Susan and I met for her private lesson on an absolutely perfect October morning--azure sky, temps in the 70s, no breeze. Within minutes, I'd decided that Susan was perfect for learning intermediate skills, too! As I later told Dan, "She took my beginner class about six weeks ago, has been practicing a couple times a week, is neither right- or left-footed, and had enough balance to learn outside edge skills in minutes!" Susan became a solid intermediate skater during our hour and a half together, and went home with the drills that will most certainly make her advanced with a few more hours of practice.
Skis and Skates Got Edges
Edging is one of the four fundamentals of inline skating, along with pressure, balance and rotation. Edging is based on the concept that your skates each have three sets of wheel "edges" on which you roll. An instructor's reference to using the "inside edge" indicates one or both skates are tipped inward toward the center of the body. Reference to the "outside edge" means the skate is tipped away from the midline. The "center edge" is in play when the wheels are upright, that is, perpendicular to the pavement.

_Source excerpt:_

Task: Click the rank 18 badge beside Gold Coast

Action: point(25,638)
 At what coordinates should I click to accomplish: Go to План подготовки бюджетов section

_The problem:_ Transcribe the passage of the inline skating text between "Skis and Skates" and "to the pavement.", inclusive.

_Response to this task:_
Skis and Skates Got Edges
Edging is one of the four fundamentals of inline skating, along with pressure, balance and rotation. Edging is based on the concept that your skates each have three sets of wheel "edges" on which you roll. An instructor's reference to using the "inside edge" indicates one or both skates are tipped inward toward the center of the body. Reference to the "outside edge" means the skate is tipped away from the midline. The "center edge" is in play when the wheels are upright, that is, perpendicular to the pavement.